A move across the valley to a suburb closer to the city gave us a new perspective on security. With a small and underpaid police force and equally small consequences for getting caught thieving, the locals believe in prevention.
Our house is surrounded by an 8-foot brick wall. On top of the wall is a four-foot iron fence. We have a monitored alarm with door and window triggers and motion detectors. The doors are double bolted and have iron gates in front of them. Bars cover every window. The electric garage door is padlocked at night. There are three ferocious looking, but otherwise useless dogs living in the yard.
We feel pretty safe here. Despite the landlady’s sincere warning against never leaving the house empty, sometimes we have no choice.
“They’re watching you”, she said. I didn’t believe her.
“They will steal the light fixtures and the toilets,” she said. Once again I was incredulous. Is there really a black market in hot toilets? We’re talking low value density here. But what do I know about it?

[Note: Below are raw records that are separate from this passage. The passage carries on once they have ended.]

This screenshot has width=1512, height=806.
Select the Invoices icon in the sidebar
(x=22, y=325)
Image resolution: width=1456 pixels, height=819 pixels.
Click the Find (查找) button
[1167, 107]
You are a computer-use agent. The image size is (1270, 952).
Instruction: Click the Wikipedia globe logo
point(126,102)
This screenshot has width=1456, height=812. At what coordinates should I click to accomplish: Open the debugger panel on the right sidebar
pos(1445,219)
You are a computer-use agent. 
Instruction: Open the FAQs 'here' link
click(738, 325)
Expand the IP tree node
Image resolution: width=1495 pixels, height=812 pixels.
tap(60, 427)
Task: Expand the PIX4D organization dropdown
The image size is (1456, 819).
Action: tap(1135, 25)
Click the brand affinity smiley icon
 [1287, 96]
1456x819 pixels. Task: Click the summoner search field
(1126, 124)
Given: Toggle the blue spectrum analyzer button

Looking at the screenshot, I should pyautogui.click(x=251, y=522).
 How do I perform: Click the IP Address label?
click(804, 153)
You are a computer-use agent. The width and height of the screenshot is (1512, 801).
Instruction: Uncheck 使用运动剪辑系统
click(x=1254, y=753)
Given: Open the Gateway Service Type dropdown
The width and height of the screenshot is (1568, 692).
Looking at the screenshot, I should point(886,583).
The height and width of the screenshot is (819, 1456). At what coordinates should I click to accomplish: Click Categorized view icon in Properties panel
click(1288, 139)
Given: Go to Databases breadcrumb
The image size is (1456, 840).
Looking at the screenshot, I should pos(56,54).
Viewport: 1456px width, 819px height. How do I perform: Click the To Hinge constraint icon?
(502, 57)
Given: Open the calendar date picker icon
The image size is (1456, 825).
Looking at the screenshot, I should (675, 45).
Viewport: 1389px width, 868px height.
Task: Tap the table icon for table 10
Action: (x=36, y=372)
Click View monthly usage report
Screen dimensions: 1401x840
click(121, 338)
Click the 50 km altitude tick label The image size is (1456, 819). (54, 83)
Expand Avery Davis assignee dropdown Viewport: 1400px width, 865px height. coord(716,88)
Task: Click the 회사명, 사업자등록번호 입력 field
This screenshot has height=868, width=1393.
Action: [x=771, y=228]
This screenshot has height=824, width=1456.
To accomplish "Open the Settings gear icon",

The house has an impressive view of the valley. When we first arrived we were glad there was no razor wire atop the fence to mar the view and complete the prison-yard chic that begins with the walls and bars.
It’s funny how the simplest incident can change your notion of what looks good.
My wife and the boys were traveling. I was in the house alone for a week. Now and then I had to leave it empty. On one of those occasions someone tried to break in. The landlady was right, they are watching. Chico didn’t make it into the house, just the yard. Apparently I scared him away without seeing him. He dropped his baseball cap in the mud, a red and black number with a Chevrolet logo on it. He left footprints on the wall next to the bars he was trying to bend apart. He had to have climbed the wall at one of the low spots. I decided I’d have to make that a lot harder.
Even if he had been successful at getting in the house, I thought comfortingly, he never would have got the toilet out through the gap in the bars. He would have set off the motion detector alarms. The alarm guys would have been here in 10 minutes.
No matter. I was going to defend my space, not my toilet. Suddenly razor tape didn’t look so ugly.
Its predecessors have had many names, barbed wire, thorn wire, and the devil’s rope among them. Inventor Joe Glidden came up with a workable model in 1874. He won the patent battle in 1887. Soon after in San Antonio, Texas, “Bet a Million” Gates showed how effective it was in containing wild cattle. “Bet a Million’s” marketing skills and promotional ability triumphed over the open range opposition and he made millions. Attitudes toward barbed wire had to be changed then too, just like mine was here in Central America. Some blood flowed in the Fence Cutter Wars, but attitudes did indeed change.
Barbed wire ended the era of open range grazing in the Old West and changed the face of the land forever. Before the end of the 19th century it had become not only an agricultural tool but a weapon. It was the weapon I needed.
The French introduced barbed wire as a military obstacle in the 1880’s. By the end of WWI in 1918, entanglements of barbed wire had become famous death traps for many a hapless soldier. Barbed wire and its more modern offspring razor tape and concertina wire are now used throughout the world wherever there is a need to control meat with metal.
Control meat with metal was exactly what I wanted to do. It’s funny how footprints on the wall next to my desk so quickly extinguished any aesthetic objections I had to coils of razor wire.
We had three choices, electric wire, razor tape or concertina wire. Concertina takes its name from the accordion-like musical instrument. Coils of concertina wire form a double helix and open like the bellows of that instrument. It is the most effective obstacle, but costs almost three times as much as the simpler razor tape. Electric fence costs a little less than concertina but needs maintenance. We went with the least expensive, maintenance free choice, stainless steel razor tape.
Within a week it was installed. Two bucks a foot. More than the value of all the toilets in the house, but less than one laptop. It now twinkles cheerfully atop the four foot iron fence that itself stands atop the brick wall. I’m trying to remember what I thought was so ugly about it.